A Networking Brief Can Structure Your Job Search!

There is a process to find a new job, however, there may be variations of that process. And, you have also heard it said many times that most jobs are found via networking. Networking is the key that opens the door to the hidden job market - jobs that are not advertised or jobs savvy networkers find out about before they are advertised, so they can apply first. As a job seeker, it’s possible that you may not have heard about the networking brief, but you will learn now how you can use it to structure your job search.

A networking brief is a one-page document with three main sections:

Branding Statement - A concise statement that conveys who you are and what you have to offer. It communicates the essence of who you are.

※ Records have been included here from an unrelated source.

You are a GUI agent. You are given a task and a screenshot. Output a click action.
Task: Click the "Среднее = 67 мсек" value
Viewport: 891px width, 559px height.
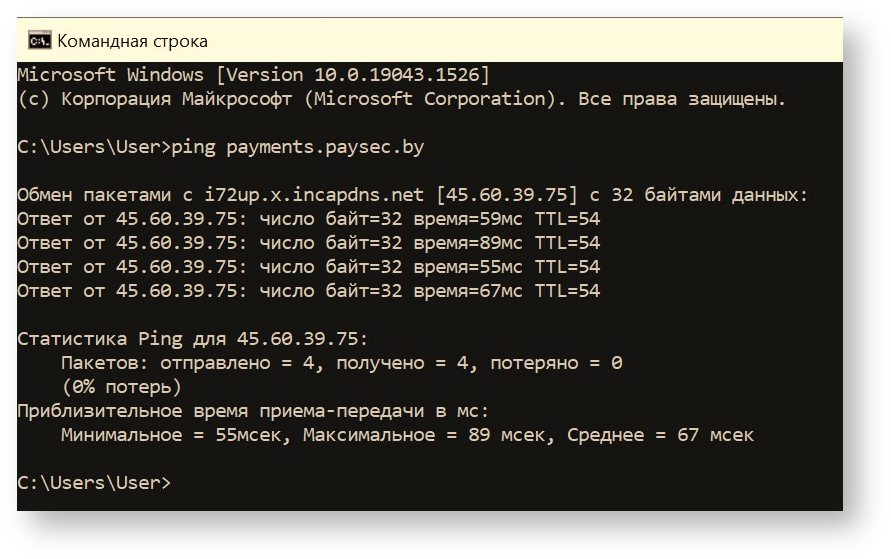[661, 435]
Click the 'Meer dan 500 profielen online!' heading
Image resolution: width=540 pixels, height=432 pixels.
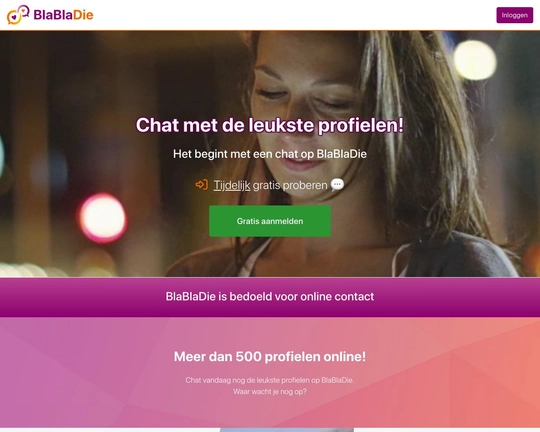point(270,357)
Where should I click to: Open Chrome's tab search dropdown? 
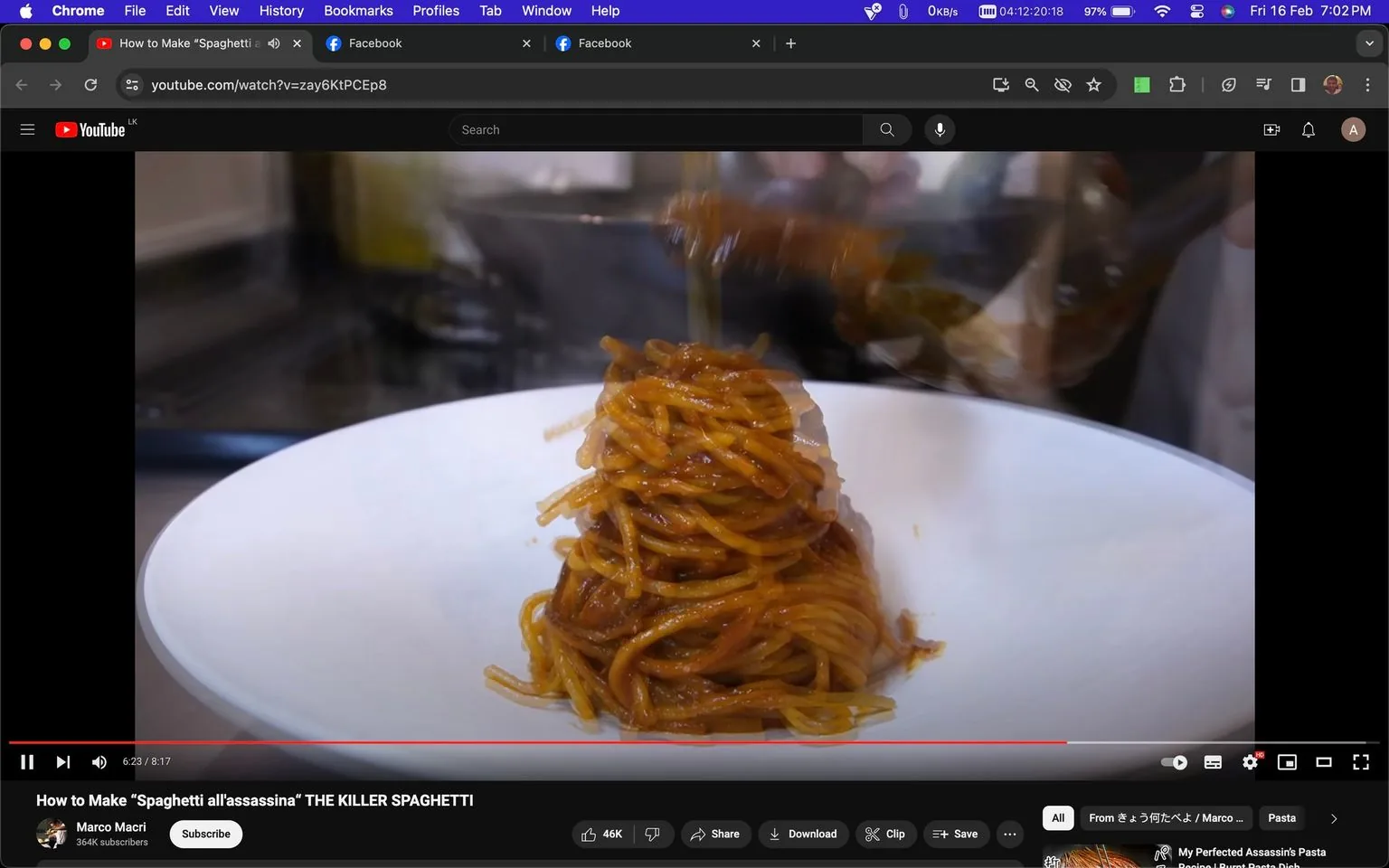coord(1370,42)

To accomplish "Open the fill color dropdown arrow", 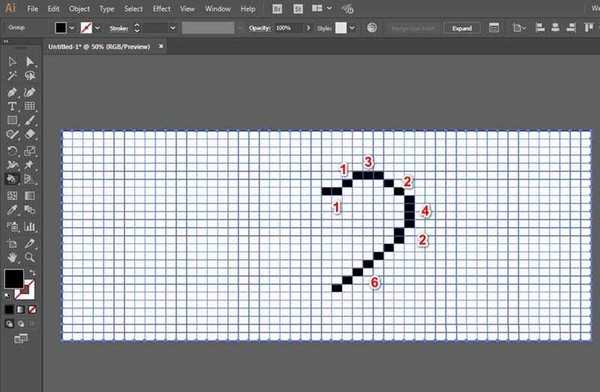I will [71, 28].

Career History: Where You Have Been - This is a helicopter view of your work background that will let your contacts now your experience, knowledge, skills and abilities. This section is also used as a selling tool, so use it wisely, focusing on your experiences and skills that will show you in the best light.

Future Direction: Where You are Going - This section of your networking brief gives your contacts ideas on how they can assist you in your job search by connecting you to people in companies and industries that you are interested in. To help your contacts to help you, list industries you are targeting, target companies, target positions, desired contacts, scenarios for which you have solutions (how you add value), and your strengths.

A networking brief is not a resume, and is not meant to be a substitute. If you are looking for a job, use your networking brief during formal and semi-formal one-to-one conversations, and with your networking contacts who are not recruiters or hiring managers. It’s quite appropriate to email your contacts your networking brief prior to a scheduled meeting.

Finding a job is your responsibility, so you should never transfer that responsibility to anyone. With that in mind, always make it clear to your contacts that you are not expecting them to find you a job, but you are looking for guidance in your job search based on what they see on your networking brief. If you included industries and companies that you are targeting, it makes it much easier for a contact to help you, because he or she will likely know someone, or someone who knows someone, who is working in that company and/or industry.

If you take the time to create your networking brief, and you approach the exercise thoughtfully, you can structure your job search because you will become very clear about what you want in your career and the direction that you’d like to take. Additionally, you will also have a list of companies that you would like to work for, and the industries in which you would like to work, which makes it much easier to focus and structure your job search.